I see, thanks for explaining this point, I understand better your
concern now. Well, if we document that the current process' flag is
replicated as-is to any threads so that it is consistent across all
threads and that it may only be modified on all threads atomically,
which currently we can only achieve by doing it when there's a single
thread on an mm, I suspect it could match your mental model.

> If you do the PTI on/off operation *before* the vfork(), nothing is
> different. The vfork() by definition ends up having the same PTI
> state, since it has the same VM. But that's actually 100% expected,
> and it matches the fork() behavior too: the PTI state should be just
> copied by a fork(), since fork isn't any protection domain.
> 
> And *after* you've done a vfork(), you can't do a PTI on/off, because
> now the VM has multiple users, which is 100% equivalent to the thread
> case that we already all agreed should be disallowed.

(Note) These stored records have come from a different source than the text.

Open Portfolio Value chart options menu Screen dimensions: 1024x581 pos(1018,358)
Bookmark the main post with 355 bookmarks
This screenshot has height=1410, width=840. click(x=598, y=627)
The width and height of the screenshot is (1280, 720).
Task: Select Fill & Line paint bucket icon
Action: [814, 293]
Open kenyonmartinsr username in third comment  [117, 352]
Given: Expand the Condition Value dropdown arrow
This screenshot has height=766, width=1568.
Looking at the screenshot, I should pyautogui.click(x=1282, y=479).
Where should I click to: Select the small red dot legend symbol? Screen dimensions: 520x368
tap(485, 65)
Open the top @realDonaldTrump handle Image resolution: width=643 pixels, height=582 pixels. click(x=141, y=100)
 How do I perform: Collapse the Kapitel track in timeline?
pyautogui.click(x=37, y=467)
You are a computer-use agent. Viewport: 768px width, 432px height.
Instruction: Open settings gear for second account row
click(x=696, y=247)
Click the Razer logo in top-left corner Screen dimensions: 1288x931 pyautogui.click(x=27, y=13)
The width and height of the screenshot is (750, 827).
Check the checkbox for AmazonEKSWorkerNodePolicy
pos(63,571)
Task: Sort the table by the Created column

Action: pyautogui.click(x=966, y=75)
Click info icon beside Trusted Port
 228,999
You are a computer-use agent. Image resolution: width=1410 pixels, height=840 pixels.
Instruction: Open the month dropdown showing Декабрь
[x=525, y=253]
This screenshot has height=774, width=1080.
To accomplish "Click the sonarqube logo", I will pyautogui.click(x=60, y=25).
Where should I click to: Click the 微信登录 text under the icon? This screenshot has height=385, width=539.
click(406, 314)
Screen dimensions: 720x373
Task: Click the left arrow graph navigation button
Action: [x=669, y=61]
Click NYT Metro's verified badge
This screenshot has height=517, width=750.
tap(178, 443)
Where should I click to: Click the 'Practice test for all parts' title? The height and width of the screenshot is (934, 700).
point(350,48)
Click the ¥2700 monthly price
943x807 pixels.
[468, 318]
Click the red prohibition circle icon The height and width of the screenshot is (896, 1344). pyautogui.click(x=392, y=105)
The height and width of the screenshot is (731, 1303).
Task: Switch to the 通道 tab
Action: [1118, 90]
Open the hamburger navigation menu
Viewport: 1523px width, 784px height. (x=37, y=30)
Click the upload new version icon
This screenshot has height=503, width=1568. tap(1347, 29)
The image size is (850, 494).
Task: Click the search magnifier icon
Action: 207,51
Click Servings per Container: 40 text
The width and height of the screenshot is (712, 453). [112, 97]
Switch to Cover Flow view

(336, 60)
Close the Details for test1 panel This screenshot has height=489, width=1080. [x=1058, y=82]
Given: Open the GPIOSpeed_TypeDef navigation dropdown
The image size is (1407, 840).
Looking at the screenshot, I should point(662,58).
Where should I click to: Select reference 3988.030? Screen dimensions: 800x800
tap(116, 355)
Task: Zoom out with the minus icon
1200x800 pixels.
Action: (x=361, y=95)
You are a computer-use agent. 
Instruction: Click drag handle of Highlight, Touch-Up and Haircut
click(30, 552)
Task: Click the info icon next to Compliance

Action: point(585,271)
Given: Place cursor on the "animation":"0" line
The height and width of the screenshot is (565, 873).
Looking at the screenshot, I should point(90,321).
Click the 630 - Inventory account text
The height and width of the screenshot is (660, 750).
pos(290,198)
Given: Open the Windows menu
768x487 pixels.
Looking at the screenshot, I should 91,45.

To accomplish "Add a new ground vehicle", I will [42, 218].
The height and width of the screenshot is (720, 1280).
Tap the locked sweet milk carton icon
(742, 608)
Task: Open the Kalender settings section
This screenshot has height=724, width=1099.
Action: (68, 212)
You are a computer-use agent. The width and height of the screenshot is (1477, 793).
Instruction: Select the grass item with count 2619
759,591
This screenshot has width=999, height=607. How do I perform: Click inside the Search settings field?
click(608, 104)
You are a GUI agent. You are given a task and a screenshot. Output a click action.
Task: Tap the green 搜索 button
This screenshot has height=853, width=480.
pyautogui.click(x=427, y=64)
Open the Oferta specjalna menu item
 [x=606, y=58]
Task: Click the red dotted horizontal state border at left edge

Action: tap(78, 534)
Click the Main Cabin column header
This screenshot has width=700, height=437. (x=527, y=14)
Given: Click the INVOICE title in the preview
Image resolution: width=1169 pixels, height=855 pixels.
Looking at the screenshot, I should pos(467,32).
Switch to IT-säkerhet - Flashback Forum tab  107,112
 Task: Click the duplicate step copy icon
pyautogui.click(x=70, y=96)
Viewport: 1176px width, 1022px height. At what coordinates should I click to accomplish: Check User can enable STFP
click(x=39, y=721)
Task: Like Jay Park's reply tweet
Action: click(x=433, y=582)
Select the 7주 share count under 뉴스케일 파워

So no, you can't
> do "vfork -> setnopti -> exec', but that is in no way different from
> any of the *other* things you cannot do in between vfork and execve.

That's where I like the principle of the NEXT ctl which can be per-
thread. The thread about to do an execve() cannot change its own flag
because it's entangled to the other ones sharing the same mm, but it
can change its own NEXT flag so that execve() starts with the specified
mode (typically PTI on in the example of log rotation for a server).

Quite honnestly for the NOW vs NEXT, I find the NOW convenient to avoid
a wrapper, but a program could also self-exec after setting the flag
(I've already done this to change thread stack sizes on certain
processes a long time ago and that's no real hassle). And given that
NOW cannot really re-adjust the PGD that was already assigned, maybe
in the end we should stick to this NEXT thing and wait for the next
execve() to apply the operation.

Willy